It should be noted that in the example shown in FIG. 22, at least two control units connected via the communication network 7010 may be integrated as one control unit. Alternatively, each of the control units may be constituted of a plurality of control units. In addition, the vehicle control system 7000 may include another control unit not shown. Further, in the descriptions above, a part or all of the functions provided to any of the control units may be given to another control unit. In other words, as long as information can be transmitted and received via the communication network 7010, predetermined arithmetic processing may be carried out by any control unit. Similarly, a sensor or apparatus connected to any one of the control units may be connected to another control unit, and the plurality of control units may transmit and receive detection information to/from each another via the communication network 7010.

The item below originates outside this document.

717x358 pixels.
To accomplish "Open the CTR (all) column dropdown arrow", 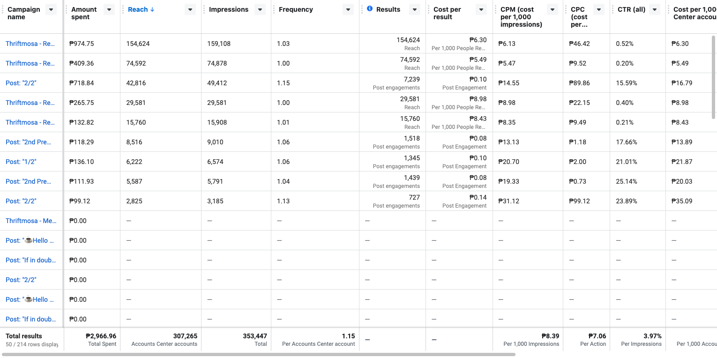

It should be noted that a computer program for realizing the respective functions of the image pickup apparatus 1 according to the respective embodiments described with reference to FIG. 1 and the like can be mounted on any of the control units or the like. Further, it is also possible to provide a computer readable recording medium that stores such a computer program. The recording medium is, for example, a magnetic disk, an optical disc, a magneto-optical disc, a flash memory, or the like. Further, the computer program described above may be distributed via, for example, a network without using the recording medium.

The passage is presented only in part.